Setting a REST API Trigger

To deploy the API, we’ll create a REST API Trigger in our app.py. Our trigger requires three things:
  • Inputs - the name and type of all inputs to the API
  • Outputs - the name and type of all outputs returned from the API
  • Handler - the file and function to be invoked when the API is called
Add the following lines to your app.py file:
app.py
app.Trigger.RestAPI(
    inputs={"text": beam.Types.String()},
    outputs={"prediction": beam.Types.String()},
    handler="inference.py:predict_sentiment",
)

(Optional) Caching Model on Disk

For performance reasons, you want to store the model on disk rather than downloading it from HuggingFace for each request.
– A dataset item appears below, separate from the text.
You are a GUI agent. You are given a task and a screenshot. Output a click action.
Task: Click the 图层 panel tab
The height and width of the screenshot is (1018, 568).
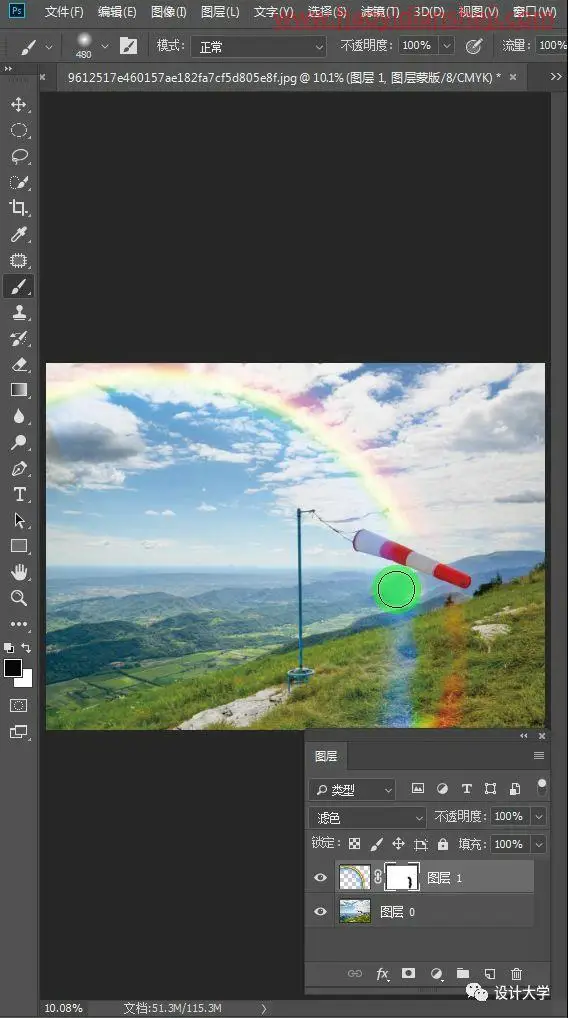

Create a Persistent Volume to store the model weights. Add the following lines to your app.py:
app.py
app.Mount.PersistentVolume(app_path="./cached_models", name="cached_model")
os.environ["TRANSFORMERS_CACHE"] = "/workspace/cached_models"
The complete app.py file will look like this:
app.py
import os
import beam

app = beam.App(
    name="sentiment-analysis",
    cpu=4,
    memory="4Gi",
    gpu=0,
    python_version="python3.9",
    python_packages=["transformers", "torch"],
)

app.Trigger.RestAPI(
    inputs={"text": beam.Types.String()},
    outputs={"prediction": beam.Types.String()},
    handler="inference.py:predict_sentiment",
)

app.Mount.PersistentVolume(app_path="./cached_models", name="cached_model")
os.environ["TRANSFORMERS_CACHE"] = "/workspace/cached_models"

Deploying the app

To deploy the model, enter your terminal and cd to the directory you’re working on. Then, run the following:
beam deploy app.py
Once you deploy, you’ll see the following console output: At the bottom of the console, you’ll see a URL for invoking your function. Here’s what a cURL request would look like:
  curl -X POST --compressed "https://beam.slai.io/kajru" \
   -H 'Accept: */*' \
   -H 'Accept-Encoding: gzip, deflate' \
   -H 'Authorization: Basic YWJmNWVhYjhjY2VkZTQ3ZDJmZWU4NTYyNTliYWU3NDA6ZTE0ZTE0MTY0M2NmYzkxNDdkMDM1MzZkNDdjYzRkMGI=' \
   -H 'Connection: keep-alive' \
   -H 'Content-Type: application/json' \
   -d '{"text": "If we override the bandwidth, we can get to the SMTP capacitor through the cross-platform RSS alarm!"}'
The requests are authenticated with basic auth. Your username is your ClientID, and password is your Client Secret.
Congrats - you just deployed your first function on Beam!